Inúmeras foram as petições protocolizadas pelo Estado no sentido de revisão dos cálculos, sobrecarregando ainda mais o Tribunal Regional do Trabalho.
De início, poder-se-ia imaginar que o pedido seria indeferido à luz da preclusão, já que o momento oportuno já havia há muito expirado.
Todavia, os pedidos de revisão apresentados pelo Estado foram, em sua grande maioria, indeferidos, ao argumento de que o pedido de retificação de cálculo formulado não se enquadrava no conceito de erro material.
Continuou ainda o Estado tentando a revisão de cálculos, oferecendo Embargos Declaratórios, Agravo de Petição recebido pelo TRT como Agravo Regimental, aplicando-se o princípio da fungibilidade dos recursos, e Recurso Ordinário, não tendo obtido sucesso com nenhum deles.
Todas estas medidas contribuíram para o acúmulo de precatórios pendentes de pagamento, gerando protestos veementes por parte dos advogados e reclamantes, que começaram a desacreditar nas decisões do Judiciário, uma vez que não havia mecanismos suficientemente fortes para pressionar o Estado a quitar suas dívidas.
Com o decorrer dos anos, instalou-se o caos, pois o número de precatórios crescia cada vez mais gerando um acúmulo de processos sem solução.
E foi justamente na tentativa de equacionar tal situação caótica que o Tribunal Regional do Trabalho, após longas negociações com a OAB e a Procuradoria do Estado de Minas Gerais, resolveu criar o Juízo Auxiliar de Conciliação em Precatórios em março de 2000, por intermédio da Resolução Administrativa No. 79 de 2000.
Tendo em vista as negociações entabuladas, o Estado de Minas Gerais vem, desde então, depositando uma quantia mensal à disposição do Juízo Auxiliar de Conciliação de Precatórios. Os precatórios pendentes de pagamento são colocados em pauta sempre com observância da ordem cronológica e no momento de realização das audiências os cálculos são atualizados para pagamento imediato do valor, mediante expedição de alvará pelo Juízo Auxiliar.
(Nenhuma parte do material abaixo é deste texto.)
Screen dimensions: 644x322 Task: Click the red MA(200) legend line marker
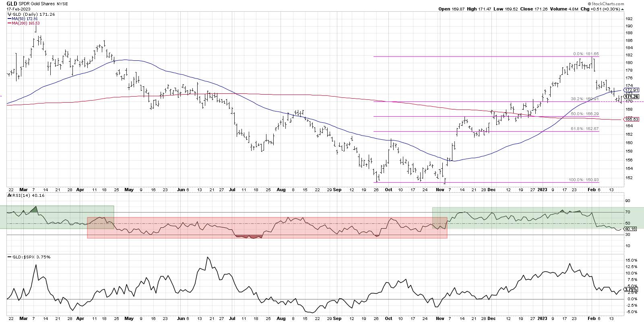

Para atuar no Juízo Auxiliar de Conciliação em Precatórios foi designada uma Juíza Substituta que auxilia todas as Varas do Trabalho do TRT mineiro. Foi preparado espaço físico próprio, com servidores designados.
Para a audiência de conciliação, o Juízo intima as partes e seus procuradores que, necessariamente, têm que ter poderes para transigir, receber e dar quitação. Uma vez conciliados os precatórios, é expedido, de imediato, alvará no valor da negociação, autorizando o pagamento.
Os precatórios são atualizados até a data do efetivo pagamento, o que acaba com a necessidade de se formar precatório complementar, extinguindo-se a execução.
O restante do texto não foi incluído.